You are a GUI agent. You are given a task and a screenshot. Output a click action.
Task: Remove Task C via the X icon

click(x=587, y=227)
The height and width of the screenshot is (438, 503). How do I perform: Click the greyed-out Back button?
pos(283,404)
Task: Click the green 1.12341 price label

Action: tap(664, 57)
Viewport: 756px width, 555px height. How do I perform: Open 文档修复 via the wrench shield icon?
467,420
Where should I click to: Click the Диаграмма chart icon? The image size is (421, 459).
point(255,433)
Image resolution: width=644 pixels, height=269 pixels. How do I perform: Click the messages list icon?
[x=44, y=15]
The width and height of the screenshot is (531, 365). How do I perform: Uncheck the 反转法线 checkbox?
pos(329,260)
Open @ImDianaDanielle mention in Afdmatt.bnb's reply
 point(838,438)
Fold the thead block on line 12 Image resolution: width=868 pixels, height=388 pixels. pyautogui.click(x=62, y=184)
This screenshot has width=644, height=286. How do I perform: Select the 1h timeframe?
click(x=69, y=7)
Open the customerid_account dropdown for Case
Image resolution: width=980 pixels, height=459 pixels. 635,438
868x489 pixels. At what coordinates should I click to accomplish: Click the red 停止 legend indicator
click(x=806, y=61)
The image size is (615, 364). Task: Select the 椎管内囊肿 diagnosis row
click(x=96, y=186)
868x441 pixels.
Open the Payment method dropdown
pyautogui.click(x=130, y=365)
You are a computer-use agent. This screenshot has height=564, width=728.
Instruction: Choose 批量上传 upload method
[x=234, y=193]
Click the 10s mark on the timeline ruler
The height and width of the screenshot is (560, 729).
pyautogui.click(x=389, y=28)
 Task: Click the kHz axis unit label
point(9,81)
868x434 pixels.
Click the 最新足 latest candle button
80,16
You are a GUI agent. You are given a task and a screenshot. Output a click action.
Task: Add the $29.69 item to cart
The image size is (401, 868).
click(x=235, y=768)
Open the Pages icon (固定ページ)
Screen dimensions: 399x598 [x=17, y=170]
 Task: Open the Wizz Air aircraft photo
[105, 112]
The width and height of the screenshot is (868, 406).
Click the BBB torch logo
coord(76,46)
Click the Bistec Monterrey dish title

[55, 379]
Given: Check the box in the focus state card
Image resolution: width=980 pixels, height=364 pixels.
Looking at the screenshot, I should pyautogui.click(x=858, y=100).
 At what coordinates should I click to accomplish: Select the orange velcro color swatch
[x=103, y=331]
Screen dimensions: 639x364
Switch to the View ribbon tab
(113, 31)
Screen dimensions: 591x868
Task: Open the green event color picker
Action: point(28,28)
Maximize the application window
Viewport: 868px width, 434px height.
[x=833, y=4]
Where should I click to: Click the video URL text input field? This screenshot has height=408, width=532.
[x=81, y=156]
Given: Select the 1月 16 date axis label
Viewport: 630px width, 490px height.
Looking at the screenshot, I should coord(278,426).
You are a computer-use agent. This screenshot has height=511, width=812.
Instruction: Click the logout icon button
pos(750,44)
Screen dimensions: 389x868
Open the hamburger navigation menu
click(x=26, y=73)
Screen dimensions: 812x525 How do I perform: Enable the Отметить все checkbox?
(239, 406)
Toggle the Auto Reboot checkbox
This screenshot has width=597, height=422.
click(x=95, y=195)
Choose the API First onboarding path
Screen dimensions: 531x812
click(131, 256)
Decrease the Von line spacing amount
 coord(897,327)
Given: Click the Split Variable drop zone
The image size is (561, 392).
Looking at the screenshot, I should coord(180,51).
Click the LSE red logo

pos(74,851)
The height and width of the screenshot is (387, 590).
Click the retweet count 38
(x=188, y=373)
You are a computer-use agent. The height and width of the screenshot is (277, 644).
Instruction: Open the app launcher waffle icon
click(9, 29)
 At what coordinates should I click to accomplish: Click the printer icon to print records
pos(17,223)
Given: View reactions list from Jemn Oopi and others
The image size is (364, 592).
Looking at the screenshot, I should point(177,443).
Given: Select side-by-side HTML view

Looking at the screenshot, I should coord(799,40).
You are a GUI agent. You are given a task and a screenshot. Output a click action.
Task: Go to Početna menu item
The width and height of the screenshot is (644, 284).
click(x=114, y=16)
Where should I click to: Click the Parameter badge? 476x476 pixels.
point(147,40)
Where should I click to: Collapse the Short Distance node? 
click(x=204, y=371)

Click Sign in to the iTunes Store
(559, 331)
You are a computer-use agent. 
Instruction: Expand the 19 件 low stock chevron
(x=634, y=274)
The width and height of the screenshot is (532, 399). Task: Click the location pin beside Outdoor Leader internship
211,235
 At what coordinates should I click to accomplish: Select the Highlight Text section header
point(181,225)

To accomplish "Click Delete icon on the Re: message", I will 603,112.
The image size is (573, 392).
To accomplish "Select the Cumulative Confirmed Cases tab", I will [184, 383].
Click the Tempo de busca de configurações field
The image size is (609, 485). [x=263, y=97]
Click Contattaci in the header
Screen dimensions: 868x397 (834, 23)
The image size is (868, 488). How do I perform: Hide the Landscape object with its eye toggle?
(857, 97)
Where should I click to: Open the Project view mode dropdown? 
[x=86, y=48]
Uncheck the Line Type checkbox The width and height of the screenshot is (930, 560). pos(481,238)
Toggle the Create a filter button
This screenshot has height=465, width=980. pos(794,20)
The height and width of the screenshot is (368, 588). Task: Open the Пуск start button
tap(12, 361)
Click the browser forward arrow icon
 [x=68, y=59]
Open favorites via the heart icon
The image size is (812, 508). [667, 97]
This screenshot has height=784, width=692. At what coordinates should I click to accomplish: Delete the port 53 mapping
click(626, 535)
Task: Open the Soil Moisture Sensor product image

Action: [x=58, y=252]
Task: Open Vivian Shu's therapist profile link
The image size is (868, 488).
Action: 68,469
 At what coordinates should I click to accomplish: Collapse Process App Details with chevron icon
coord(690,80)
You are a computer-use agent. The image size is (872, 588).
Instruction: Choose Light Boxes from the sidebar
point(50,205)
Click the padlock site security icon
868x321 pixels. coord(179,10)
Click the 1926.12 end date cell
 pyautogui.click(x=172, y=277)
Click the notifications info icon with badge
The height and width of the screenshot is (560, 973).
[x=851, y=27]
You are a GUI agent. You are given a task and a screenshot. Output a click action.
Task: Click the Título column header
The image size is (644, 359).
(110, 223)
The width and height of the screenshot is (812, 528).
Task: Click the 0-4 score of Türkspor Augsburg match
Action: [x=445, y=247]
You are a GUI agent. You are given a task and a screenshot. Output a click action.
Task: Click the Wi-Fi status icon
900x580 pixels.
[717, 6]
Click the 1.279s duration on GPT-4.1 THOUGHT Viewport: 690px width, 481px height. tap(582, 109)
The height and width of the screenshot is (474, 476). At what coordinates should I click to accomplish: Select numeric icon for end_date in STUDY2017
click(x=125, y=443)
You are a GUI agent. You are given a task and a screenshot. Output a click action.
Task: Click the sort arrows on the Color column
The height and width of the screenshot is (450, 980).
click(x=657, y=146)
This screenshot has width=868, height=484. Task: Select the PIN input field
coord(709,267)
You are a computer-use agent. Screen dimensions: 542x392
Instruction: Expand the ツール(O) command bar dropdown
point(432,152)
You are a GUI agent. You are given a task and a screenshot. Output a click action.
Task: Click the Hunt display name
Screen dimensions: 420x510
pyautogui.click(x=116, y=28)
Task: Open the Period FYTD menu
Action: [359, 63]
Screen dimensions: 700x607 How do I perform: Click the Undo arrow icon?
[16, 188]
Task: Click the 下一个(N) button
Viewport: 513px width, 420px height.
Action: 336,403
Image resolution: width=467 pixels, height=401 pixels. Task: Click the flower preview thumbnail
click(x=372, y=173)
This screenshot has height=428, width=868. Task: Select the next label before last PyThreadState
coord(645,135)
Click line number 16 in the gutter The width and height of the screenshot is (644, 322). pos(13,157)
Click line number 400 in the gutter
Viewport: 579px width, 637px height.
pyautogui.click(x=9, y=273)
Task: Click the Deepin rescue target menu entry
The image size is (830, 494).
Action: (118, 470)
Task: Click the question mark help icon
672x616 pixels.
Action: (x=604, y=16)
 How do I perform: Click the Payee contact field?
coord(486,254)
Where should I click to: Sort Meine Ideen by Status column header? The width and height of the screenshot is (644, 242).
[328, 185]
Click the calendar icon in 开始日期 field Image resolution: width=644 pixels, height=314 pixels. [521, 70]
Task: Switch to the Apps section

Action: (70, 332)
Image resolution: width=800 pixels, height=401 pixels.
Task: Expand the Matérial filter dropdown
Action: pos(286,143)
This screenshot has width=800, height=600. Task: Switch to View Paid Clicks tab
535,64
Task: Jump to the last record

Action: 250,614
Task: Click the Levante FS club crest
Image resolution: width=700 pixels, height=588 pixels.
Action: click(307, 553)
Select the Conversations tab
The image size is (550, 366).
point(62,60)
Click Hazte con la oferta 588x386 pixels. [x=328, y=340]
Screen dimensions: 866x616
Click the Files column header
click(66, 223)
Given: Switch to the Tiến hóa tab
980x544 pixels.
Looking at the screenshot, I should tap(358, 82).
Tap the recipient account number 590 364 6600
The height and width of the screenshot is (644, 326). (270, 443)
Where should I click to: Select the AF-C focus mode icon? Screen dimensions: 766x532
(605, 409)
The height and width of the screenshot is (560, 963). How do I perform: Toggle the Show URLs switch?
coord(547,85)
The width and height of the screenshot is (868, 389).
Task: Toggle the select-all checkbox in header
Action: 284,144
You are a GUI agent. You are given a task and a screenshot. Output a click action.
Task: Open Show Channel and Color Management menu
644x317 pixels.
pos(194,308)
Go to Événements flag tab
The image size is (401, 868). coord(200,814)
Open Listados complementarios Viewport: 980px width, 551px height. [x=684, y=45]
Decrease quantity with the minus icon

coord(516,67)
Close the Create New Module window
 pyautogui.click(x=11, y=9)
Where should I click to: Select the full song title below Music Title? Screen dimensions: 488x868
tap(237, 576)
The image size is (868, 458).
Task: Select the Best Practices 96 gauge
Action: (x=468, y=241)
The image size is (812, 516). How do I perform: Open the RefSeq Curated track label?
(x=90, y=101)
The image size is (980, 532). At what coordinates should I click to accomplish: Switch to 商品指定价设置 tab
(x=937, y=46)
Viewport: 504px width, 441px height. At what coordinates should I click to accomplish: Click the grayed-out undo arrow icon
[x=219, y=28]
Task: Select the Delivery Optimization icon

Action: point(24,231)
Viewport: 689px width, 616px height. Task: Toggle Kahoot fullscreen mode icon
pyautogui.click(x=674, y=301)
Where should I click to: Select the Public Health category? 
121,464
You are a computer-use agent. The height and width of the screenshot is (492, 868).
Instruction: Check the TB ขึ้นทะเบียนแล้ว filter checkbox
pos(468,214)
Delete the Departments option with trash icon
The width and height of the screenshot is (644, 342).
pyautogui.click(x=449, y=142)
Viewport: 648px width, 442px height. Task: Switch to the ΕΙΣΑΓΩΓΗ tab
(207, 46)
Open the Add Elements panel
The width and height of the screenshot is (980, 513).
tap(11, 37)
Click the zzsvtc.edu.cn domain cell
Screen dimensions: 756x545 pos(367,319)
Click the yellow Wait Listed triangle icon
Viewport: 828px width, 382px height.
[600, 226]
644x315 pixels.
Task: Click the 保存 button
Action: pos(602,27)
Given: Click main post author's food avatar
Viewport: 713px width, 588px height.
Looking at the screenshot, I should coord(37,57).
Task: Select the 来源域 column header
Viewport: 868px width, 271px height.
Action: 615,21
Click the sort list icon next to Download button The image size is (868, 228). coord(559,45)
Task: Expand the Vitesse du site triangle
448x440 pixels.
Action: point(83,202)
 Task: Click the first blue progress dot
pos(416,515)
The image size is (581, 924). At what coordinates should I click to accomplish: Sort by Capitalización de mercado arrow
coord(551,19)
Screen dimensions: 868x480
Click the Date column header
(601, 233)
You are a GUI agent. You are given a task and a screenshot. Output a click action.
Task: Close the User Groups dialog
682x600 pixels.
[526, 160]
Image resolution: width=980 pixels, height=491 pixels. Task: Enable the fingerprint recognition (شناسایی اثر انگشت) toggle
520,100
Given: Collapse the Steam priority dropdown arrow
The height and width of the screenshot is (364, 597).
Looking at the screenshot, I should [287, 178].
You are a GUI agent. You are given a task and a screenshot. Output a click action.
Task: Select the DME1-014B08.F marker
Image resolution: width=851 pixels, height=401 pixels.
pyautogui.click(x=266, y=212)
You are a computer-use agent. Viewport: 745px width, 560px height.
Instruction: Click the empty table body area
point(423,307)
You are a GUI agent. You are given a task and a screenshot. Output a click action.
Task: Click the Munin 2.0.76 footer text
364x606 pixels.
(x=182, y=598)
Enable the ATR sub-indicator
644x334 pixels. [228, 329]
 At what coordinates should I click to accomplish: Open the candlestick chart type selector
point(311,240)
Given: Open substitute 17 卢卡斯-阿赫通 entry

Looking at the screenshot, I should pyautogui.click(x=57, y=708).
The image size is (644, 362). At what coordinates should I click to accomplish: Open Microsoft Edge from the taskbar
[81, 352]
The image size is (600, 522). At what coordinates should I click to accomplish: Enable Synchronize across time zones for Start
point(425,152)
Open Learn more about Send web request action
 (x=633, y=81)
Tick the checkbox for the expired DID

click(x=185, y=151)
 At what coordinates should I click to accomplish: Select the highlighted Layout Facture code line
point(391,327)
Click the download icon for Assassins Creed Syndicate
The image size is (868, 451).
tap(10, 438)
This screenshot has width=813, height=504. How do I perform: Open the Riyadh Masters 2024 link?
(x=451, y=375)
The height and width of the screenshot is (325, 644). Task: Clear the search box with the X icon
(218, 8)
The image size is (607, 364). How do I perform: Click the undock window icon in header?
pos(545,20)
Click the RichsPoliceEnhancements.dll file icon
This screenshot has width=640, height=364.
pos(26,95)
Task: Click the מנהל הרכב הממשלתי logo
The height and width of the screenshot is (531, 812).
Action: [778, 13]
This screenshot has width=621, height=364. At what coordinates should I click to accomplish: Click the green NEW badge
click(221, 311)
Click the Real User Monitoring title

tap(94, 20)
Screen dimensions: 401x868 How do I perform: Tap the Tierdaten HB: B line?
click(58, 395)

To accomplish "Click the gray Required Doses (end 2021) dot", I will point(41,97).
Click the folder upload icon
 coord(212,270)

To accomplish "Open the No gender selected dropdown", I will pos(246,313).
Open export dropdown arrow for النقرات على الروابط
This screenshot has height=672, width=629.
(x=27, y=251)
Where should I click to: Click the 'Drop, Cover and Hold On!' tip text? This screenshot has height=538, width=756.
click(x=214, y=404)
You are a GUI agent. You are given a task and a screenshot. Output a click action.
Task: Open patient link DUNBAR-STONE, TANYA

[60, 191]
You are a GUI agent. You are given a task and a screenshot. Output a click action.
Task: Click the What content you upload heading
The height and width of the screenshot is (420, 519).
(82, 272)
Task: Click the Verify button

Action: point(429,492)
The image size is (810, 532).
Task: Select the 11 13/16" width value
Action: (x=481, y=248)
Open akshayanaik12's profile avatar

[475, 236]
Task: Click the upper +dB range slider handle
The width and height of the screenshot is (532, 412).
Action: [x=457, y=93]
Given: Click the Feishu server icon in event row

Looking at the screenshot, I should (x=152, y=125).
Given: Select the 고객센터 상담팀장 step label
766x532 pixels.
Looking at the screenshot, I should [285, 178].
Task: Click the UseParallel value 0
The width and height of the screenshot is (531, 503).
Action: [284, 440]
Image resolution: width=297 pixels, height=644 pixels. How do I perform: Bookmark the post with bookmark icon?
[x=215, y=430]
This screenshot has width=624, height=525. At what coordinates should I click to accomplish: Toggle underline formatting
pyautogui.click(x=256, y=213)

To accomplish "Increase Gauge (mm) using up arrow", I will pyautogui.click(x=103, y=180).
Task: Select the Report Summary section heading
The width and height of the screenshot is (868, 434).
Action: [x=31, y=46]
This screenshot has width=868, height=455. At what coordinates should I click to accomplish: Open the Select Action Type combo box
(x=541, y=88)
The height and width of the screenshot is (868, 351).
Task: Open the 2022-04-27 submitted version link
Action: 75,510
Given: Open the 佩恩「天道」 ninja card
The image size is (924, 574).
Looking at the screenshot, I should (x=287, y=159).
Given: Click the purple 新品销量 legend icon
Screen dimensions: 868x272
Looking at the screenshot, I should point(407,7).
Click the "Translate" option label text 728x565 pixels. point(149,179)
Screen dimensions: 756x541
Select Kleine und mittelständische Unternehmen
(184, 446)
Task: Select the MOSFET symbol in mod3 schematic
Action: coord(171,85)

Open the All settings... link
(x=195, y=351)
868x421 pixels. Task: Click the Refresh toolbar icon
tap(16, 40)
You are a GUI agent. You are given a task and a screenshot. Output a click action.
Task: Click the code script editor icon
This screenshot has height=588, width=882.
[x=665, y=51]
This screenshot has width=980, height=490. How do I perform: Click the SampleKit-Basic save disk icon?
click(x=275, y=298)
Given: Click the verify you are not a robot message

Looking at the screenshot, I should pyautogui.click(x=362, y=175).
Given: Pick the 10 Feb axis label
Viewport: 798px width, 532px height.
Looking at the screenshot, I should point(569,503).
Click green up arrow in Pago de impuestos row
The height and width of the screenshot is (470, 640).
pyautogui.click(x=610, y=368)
****
_About this task:_
Would you please copy exactly the part of the entries above that begins at the line containing "672x616 pixels." and ends at the line containing "Click the calendar", both lines included?

_Solution below:_
672x616 pixels.
Action: (x=604, y=16)
 How do I perform: Click the Payee contact field?
coord(486,254)
Where should I click to: Sort Meine Ideen by Status column header? The width and height of the screenshot is (644, 242).
[328, 185]
Click the calendar icon in 开始日期 field Image resolution: width=644 pixels, height=314 pixels. [521, 70]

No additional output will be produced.